With this pressure to succeed, teachers push parents to send their child to school for testing despite illness, fever, flu. There are no excuses for not taking the tests. Will we be helping to spread the flu to entire schools so that sick students can help make an arbitrary goal set by politicians?

I think we need more realistic ways to rate our schools. Yes, many of our schools need improving, but many more are doing an excellent job of educating students from diverse backgrounds and ability levels. We need to have schools that students come to with eager enthusiasm, ready to learn, well disciplined, to be taught by teachers who are well prepared and also enthusiastic. We need a way to evaluate schools by total performance in a realistic way. We are not giving teachers, students, parents or the community a realistic picture of their educational system when, as part of the evaluation for an entire school and district, we rate a school as failing because that school has one too many sick children in a sub-group during testing.

Saturday, April 11, 2009


The other day I saw a dollar bill blowing in the wind as I was driving near home. I stopped the car and watched it for a minute. In a bold move for me, I pulled into the near-by parking lot, went up the hill to the road and there was the dollar, just waiting for me. It was an exciting adventure for the day.

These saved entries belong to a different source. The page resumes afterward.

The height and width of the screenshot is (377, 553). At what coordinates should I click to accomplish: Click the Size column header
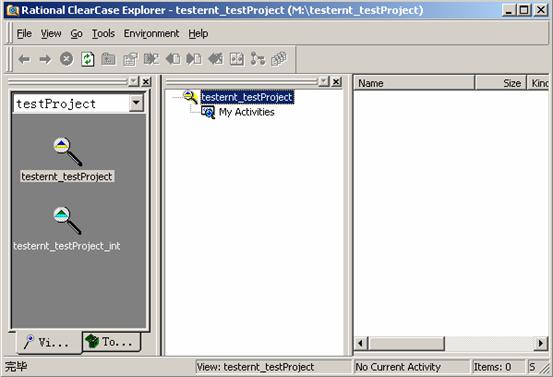pyautogui.click(x=500, y=83)
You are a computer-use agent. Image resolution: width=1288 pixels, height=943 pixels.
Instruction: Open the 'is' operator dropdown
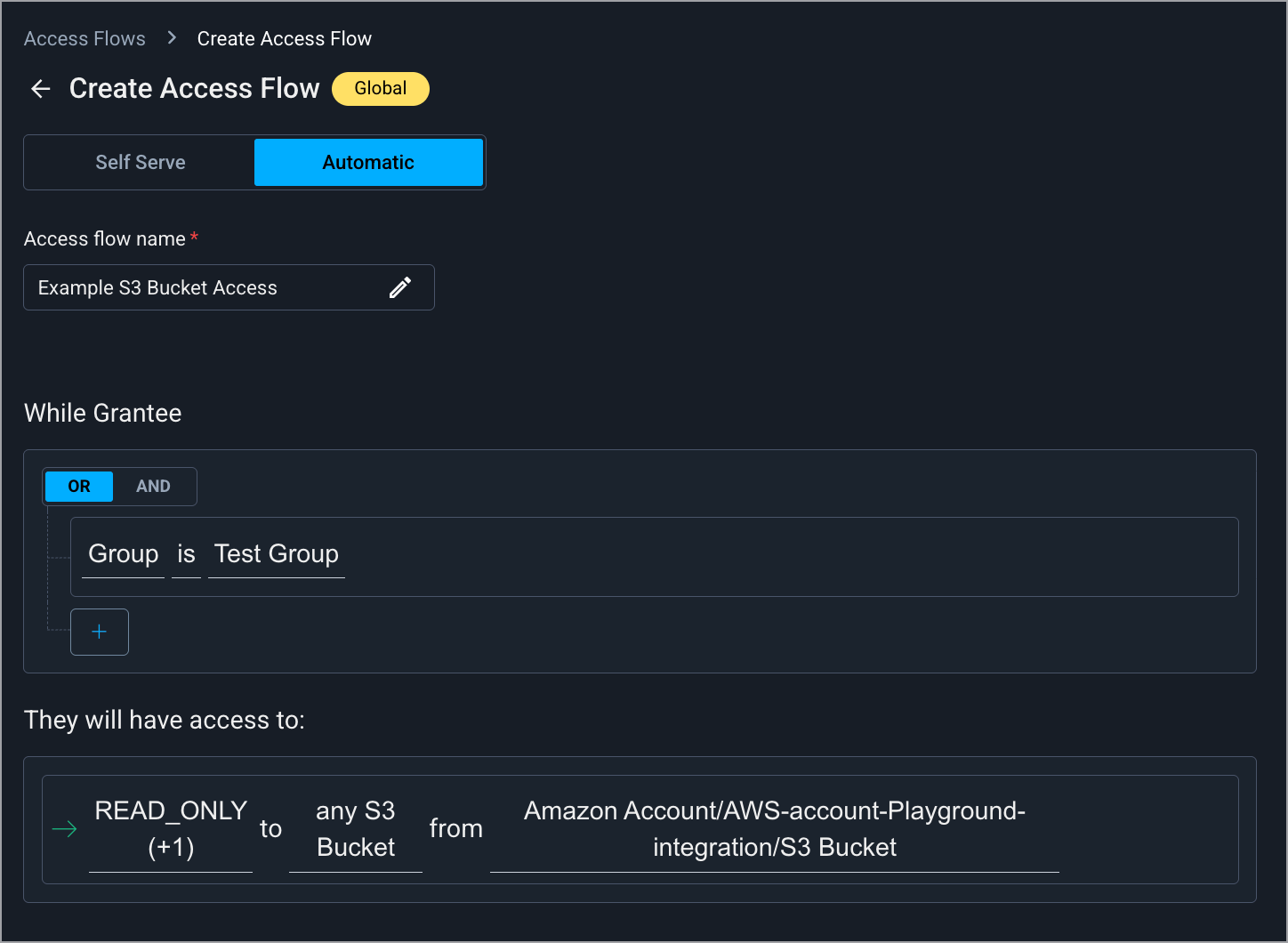click(186, 554)
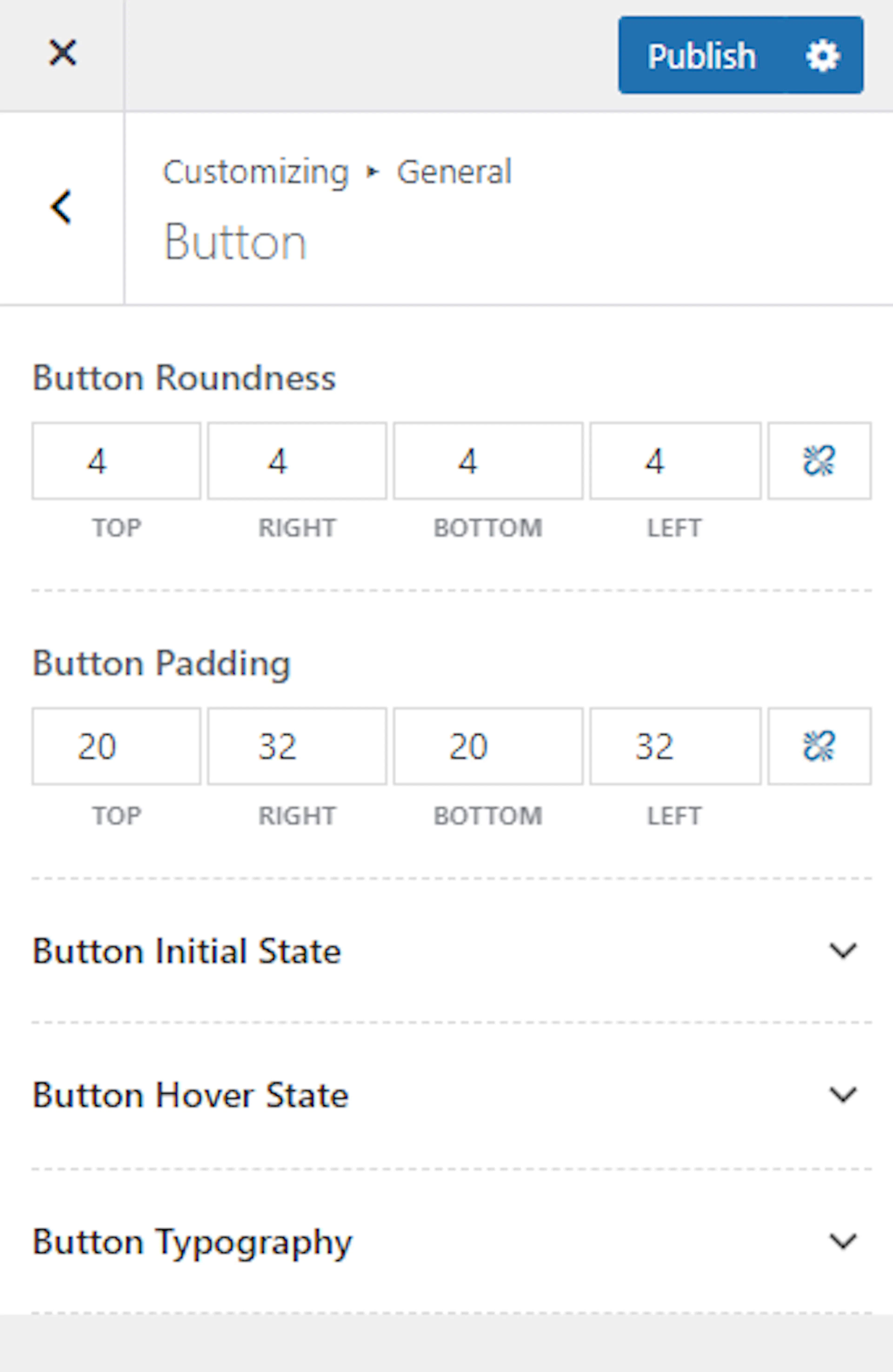The height and width of the screenshot is (1372, 893).
Task: Focus the Padding LEFT field showing 32
Action: (675, 746)
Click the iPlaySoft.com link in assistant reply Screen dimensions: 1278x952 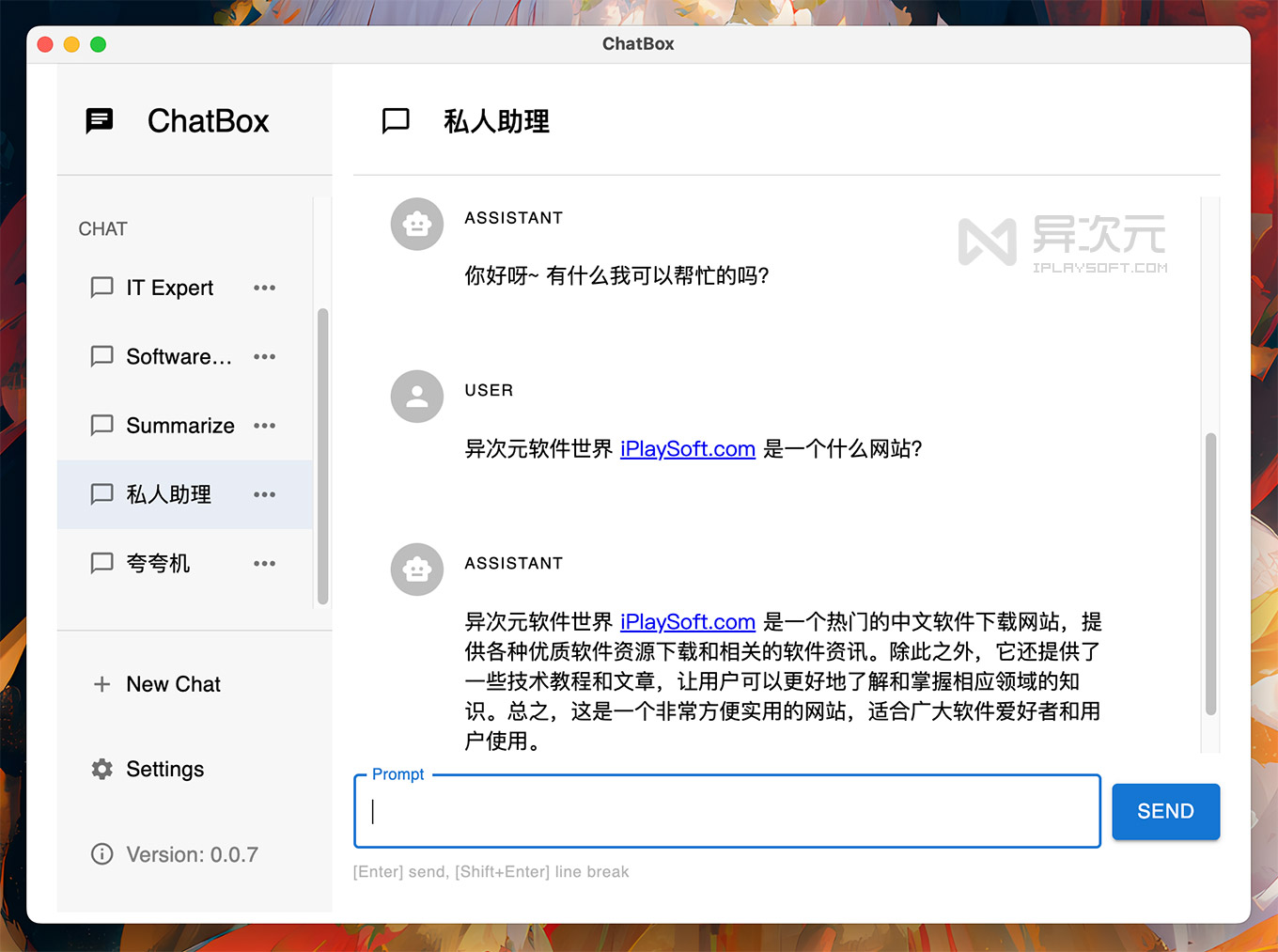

I have decided to take this incident as an indicator that better days are ahead for our entire economy. Never mind that this was such an extremely windy day that the dollar could easily have escaped from someone who didn’t want to lose it and that it could have traveled for miles along the gusty current before settling near me.
Many years ago my mother told me that when the economy is good, there will be more change, especially pennies, to be found on the ground. Folks aren’t as fast to pick them up when money is flowing. Well, not only have I recently found the dollar bill, but I have found a good many pennies on the ground.

My friend, Kathy, in Kentucky, on hearing my dollar story, said she still stoops over to pick up pennies. “That’s 100 stoops,” she said. It’s nice to know I’m not the only one who will bend over for a penny. I like to think of them as good luck coins.

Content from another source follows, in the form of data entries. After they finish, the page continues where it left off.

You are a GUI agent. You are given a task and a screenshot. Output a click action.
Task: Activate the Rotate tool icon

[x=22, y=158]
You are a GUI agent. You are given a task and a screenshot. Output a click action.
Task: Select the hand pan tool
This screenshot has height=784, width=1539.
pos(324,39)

Not that long ago, I would look at the stock market report in the newspaper or at the end of the evening news, not really bothered by the ups and downs that were a normal part of the market flow. Lately, however, like many others, I have become obsessed with keeping up with the daily Dow. Okay, perhaps obsessed is too strong a term, but I do keep up with it on a daily basis.

The stock market fluctuates, gross retail sales are unpredictable, unemployment numbers continue to rise, and the television pundits and government economist seem equally lacking in understanding. With all that uncertainty in mind, why shouldn’t my penny theory be just as credible as any other?

With dollar bills flying through the air and pennies littering the ground, I will stay optimistic that there is hope for an economic recovery. Now, if only the government officials would stop saying we want to help the middle class and small businesses and actually find a way to do it.